Copy out the lines of data from the one containing "Termini e condizioni (73, 1676)" through the one containing "На головну (735, 344)", both included, word for word.

===== RECORDS SHOWN =====

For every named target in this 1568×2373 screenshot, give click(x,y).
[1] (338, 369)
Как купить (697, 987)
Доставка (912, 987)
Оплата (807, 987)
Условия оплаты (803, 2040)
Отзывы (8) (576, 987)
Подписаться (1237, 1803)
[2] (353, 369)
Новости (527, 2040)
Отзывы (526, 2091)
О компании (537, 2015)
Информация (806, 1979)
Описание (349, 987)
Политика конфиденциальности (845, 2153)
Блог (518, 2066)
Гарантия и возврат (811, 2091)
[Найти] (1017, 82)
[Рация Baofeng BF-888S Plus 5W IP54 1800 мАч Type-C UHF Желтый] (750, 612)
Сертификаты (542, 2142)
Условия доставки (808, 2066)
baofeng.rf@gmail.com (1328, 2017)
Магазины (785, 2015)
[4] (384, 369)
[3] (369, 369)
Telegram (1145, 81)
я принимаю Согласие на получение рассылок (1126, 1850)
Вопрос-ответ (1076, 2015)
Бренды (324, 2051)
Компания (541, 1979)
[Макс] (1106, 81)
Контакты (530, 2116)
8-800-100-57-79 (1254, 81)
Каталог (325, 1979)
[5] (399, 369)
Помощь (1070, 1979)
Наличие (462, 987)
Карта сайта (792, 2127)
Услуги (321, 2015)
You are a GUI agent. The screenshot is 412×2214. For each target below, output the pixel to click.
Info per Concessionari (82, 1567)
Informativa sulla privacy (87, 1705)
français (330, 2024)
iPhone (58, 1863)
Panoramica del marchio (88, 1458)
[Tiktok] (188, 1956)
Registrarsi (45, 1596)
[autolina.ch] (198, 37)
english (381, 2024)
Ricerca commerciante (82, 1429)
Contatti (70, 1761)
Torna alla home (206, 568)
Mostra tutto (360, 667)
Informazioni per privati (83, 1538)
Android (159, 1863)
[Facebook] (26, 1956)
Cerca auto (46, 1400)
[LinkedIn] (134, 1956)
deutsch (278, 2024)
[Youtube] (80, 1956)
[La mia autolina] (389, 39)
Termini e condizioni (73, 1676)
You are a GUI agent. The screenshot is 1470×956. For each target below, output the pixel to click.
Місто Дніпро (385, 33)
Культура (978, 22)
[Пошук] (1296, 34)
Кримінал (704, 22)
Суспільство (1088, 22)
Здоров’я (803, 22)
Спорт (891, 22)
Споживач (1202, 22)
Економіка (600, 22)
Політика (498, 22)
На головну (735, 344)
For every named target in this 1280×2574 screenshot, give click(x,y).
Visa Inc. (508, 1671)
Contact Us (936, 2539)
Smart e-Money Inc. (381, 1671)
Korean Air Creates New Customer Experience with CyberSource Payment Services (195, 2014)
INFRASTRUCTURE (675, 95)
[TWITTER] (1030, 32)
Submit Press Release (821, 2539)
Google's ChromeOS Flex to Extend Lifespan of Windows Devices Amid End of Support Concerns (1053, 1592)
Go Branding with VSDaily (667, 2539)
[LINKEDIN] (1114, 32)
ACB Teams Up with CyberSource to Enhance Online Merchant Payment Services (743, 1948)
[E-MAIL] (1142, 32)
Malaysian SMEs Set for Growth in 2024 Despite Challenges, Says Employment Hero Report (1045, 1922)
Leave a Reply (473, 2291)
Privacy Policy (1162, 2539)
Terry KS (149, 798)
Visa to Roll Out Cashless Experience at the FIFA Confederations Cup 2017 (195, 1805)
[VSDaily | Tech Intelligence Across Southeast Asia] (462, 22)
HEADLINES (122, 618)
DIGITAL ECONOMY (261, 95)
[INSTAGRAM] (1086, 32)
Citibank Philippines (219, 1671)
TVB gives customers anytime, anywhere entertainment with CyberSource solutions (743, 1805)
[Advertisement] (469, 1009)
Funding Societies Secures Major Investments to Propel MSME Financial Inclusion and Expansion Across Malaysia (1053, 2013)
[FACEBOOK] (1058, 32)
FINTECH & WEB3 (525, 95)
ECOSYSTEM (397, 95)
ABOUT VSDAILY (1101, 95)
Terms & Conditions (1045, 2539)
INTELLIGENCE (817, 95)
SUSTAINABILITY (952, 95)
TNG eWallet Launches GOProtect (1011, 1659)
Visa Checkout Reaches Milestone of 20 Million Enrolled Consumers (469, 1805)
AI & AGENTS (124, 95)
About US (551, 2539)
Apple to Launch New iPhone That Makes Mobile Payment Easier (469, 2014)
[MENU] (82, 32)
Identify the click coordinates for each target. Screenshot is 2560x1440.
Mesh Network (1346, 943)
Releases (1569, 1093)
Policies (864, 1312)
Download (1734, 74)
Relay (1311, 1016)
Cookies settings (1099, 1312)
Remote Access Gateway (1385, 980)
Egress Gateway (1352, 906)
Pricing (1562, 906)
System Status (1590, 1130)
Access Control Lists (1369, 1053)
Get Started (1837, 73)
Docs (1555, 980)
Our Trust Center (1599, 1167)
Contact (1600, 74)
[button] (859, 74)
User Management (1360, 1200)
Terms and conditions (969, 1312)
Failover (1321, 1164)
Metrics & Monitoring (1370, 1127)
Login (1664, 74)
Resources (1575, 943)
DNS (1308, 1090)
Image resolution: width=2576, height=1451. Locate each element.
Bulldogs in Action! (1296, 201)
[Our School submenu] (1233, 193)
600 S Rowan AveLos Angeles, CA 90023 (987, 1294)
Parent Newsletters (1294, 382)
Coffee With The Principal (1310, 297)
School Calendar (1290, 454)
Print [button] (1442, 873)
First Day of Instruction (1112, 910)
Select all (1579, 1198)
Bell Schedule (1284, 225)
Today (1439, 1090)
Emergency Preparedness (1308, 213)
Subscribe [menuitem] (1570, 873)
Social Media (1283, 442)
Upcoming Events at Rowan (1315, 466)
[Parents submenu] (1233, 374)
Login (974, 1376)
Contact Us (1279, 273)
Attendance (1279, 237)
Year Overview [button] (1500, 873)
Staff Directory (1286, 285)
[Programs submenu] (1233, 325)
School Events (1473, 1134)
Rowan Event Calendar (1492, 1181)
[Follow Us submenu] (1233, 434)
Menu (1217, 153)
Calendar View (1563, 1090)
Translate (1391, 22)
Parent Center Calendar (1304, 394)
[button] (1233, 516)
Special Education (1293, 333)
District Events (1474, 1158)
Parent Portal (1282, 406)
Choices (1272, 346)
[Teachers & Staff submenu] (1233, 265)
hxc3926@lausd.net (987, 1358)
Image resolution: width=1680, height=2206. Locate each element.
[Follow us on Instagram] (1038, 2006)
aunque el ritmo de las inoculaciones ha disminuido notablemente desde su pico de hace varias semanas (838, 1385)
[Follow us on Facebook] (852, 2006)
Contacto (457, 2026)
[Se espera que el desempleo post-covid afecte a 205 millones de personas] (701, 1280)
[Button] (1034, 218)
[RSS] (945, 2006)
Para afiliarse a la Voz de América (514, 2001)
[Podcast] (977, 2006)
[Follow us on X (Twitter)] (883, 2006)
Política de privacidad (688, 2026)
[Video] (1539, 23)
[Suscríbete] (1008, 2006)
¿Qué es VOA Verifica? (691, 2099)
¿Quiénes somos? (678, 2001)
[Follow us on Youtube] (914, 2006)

=====

WRITTEN REPLY —
Termini e condizioni (73, 1676)
You are a GUI agent. The screenshot is 1470×956. For each target below, output the pixel to click.
Місто Дніпро (385, 33)
Культура (978, 22)
[Пошук] (1296, 34)
Кримінал (704, 22)
Суспільство (1088, 22)
Здоров’я (803, 22)
Спорт (891, 22)
Споживач (1202, 22)
Економіка (600, 22)
Політика (498, 22)
На головну (735, 344)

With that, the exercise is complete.